**TUGAS WAJIB:** Tuliskan kembali tanpa perubahan baris-baris mulai dari baris yang memuat "784x412 pixels. Task: Choose" sampai baris terakhir, dengan kedua ujungnya ikut disertakan.

**BAHAN YANG DIOLAH:**
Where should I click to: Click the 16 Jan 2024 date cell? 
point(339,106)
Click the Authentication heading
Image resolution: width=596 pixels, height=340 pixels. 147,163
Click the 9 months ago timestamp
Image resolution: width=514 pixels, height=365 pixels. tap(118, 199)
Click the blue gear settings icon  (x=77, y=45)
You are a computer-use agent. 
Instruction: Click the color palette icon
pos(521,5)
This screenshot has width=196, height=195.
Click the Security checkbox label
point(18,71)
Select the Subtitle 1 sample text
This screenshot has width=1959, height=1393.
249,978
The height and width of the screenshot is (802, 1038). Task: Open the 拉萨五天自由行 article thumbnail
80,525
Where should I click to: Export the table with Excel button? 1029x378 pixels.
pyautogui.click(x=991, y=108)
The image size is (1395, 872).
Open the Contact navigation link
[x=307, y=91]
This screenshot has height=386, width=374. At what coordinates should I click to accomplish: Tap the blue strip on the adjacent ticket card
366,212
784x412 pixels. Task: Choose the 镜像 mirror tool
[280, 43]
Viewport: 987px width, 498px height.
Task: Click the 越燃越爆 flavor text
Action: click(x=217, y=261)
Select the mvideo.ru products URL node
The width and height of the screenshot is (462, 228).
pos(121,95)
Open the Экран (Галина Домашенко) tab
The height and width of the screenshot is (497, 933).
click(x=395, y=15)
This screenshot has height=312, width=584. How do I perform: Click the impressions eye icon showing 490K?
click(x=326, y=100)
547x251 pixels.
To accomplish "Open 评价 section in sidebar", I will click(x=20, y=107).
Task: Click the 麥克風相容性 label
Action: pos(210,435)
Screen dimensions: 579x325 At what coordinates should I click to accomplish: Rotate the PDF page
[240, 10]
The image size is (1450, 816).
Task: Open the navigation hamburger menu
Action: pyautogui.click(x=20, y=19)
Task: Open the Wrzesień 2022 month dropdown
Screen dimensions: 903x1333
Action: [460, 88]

**JAWABAN:**
784x412 pixels. Task: Choose the 镜像 mirror tool
[280, 43]
Viewport: 987px width, 498px height.
Task: Click the 越燃越爆 flavor text
Action: click(x=217, y=261)
Select the mvideo.ru products URL node
The width and height of the screenshot is (462, 228).
pos(121,95)
Open the Экран (Галина Домашенко) tab
The height and width of the screenshot is (497, 933).
click(x=395, y=15)
This screenshot has height=312, width=584. How do I perform: Click the impressions eye icon showing 490K?
click(x=326, y=100)
547x251 pixels.
To accomplish "Open 评价 section in sidebar", I will click(x=20, y=107).
Task: Click the 麥克風相容性 label
Action: pos(210,435)
Screen dimensions: 579x325 At what coordinates should I click to accomplish: Rotate the PDF page
[240, 10]
The image size is (1450, 816).
Task: Open the navigation hamburger menu
Action: pyautogui.click(x=20, y=19)
Task: Open the Wrzesień 2022 month dropdown
Screen dimensions: 903x1333
Action: [460, 88]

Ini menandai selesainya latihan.